→ **EXERCISE INPUTS**:
· · ·

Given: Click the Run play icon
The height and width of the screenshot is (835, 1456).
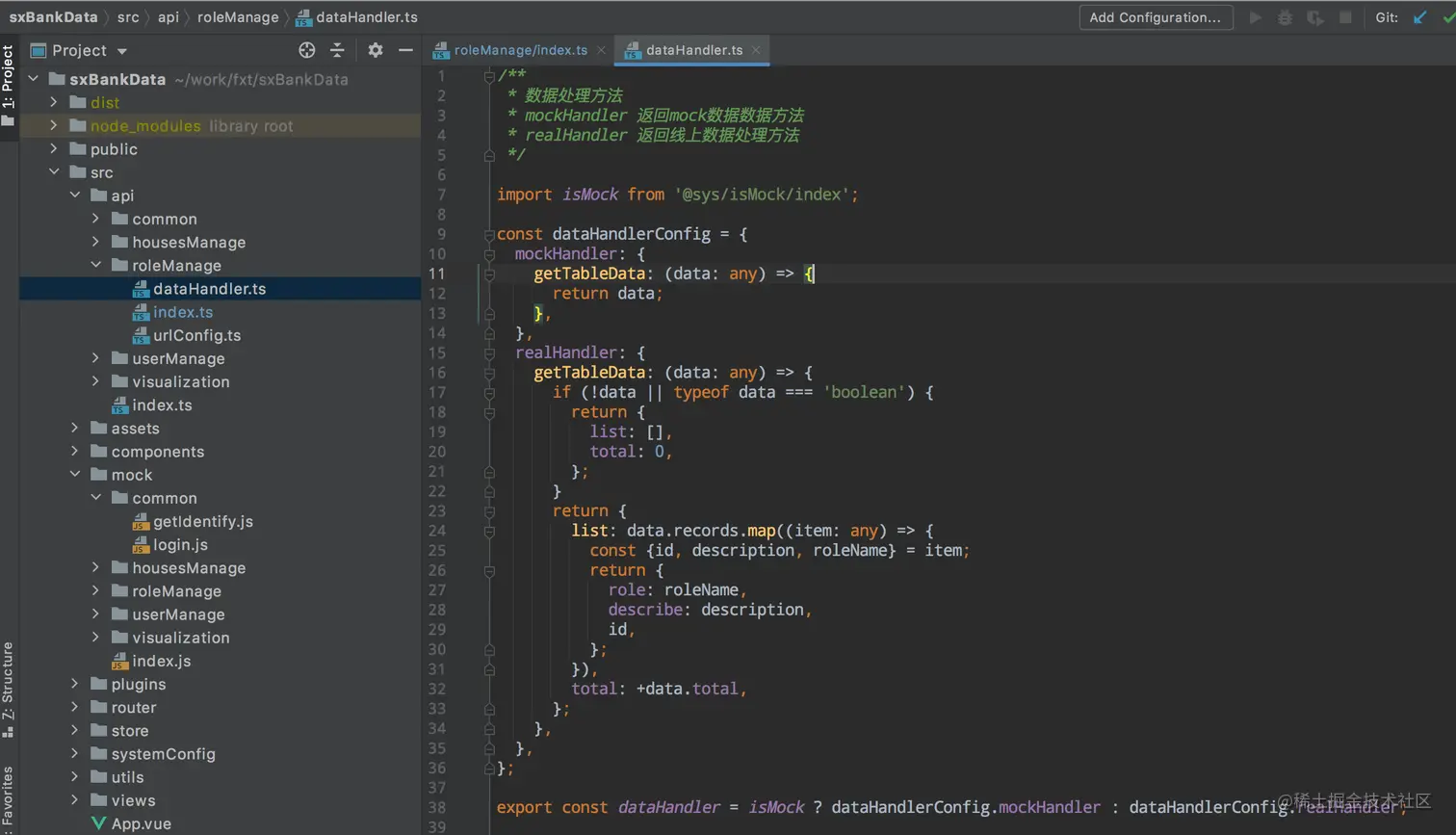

· · ·

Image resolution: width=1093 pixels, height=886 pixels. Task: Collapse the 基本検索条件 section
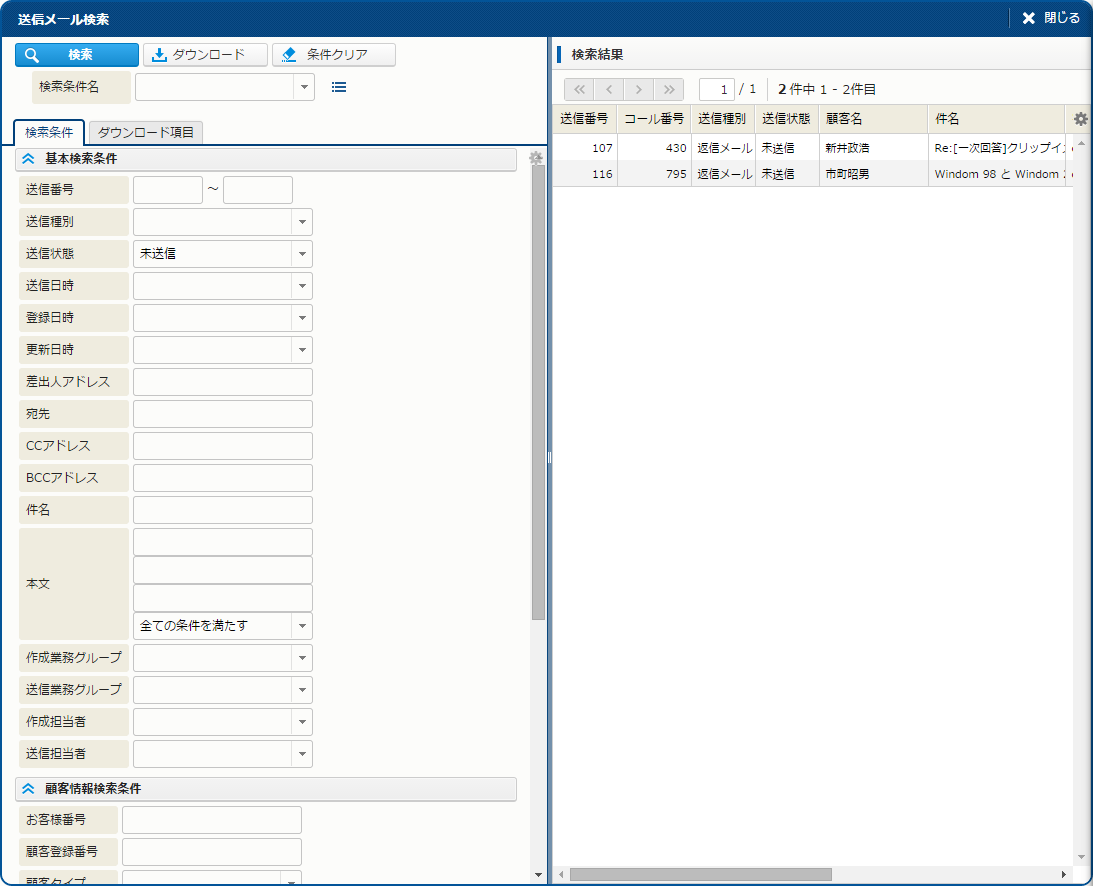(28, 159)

· · ·

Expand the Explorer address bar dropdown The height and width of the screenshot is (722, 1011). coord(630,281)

· · ·

→ **WHAT THE TASK ASKS**:
The range runs from the line with "Given: Click the Run play icon" up to and including the line with "The height and width of the screenshot is (835, 1456)." in the listing above; please write out exactly those lines and nothing more.

→ **ANSWER AREA**:
Given: Click the Run play icon
The height and width of the screenshot is (835, 1456).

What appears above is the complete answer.